I took to the UC Berkeley campus and some of its fields and more wooded areas to find some examples of flowering/non flowering and leafing/bare plants. Although I wasn't able to ID all the plants I found, I believe they are good examples of flowering and leaf phenology. My leafing plant appears very healthy, green and full of leafs. My non leafing plant is extremely bare, looks dry and was kind of all over the place in terms of how it laid. There was a lot of Bermuda Buttercup plant that had tons of small, yellow flowers, exemplifying flowering phenology. My non flowering plant, seems to have some dried flowers on it, but remains un-flowered and bare.
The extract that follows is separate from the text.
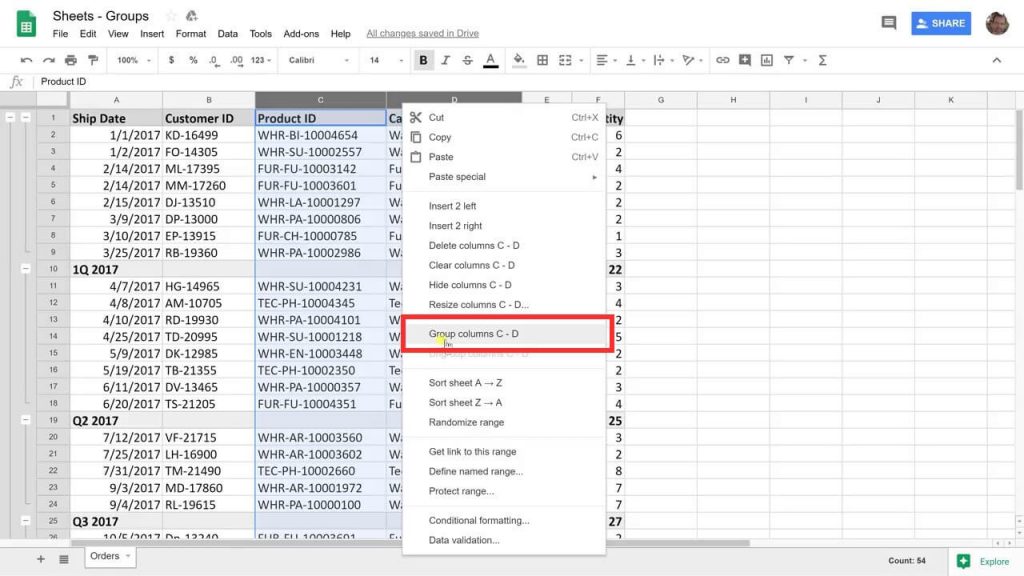
Task: Click the print icon in toolbar
Action: (71, 60)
I added a couple more pictures, as some of my observations had no ID on them. I did my best to ID the plants I saw ~ It's a little hard to get ID's if you don't know the name of them yourself, and neither do fellow inats? Any advise on how to ID plants better would be great, as we're suppose to have Research Grade work.
Saw many of these small, few petaled yellow flowers throughout the woods and fields on campus at UC Berkeley.
These guys, sticking up out of a larger plant, seemed to be dry and void of any type of flowering.
Found this extremely green and leafing plant that was a foot of two off the ground.
Found this plant, completely dry with no leaves, pretty bare, on the UC Berkeley campus.
Found this full and happy lemon tree today.
Little blackberry bush, looks like not fully in season.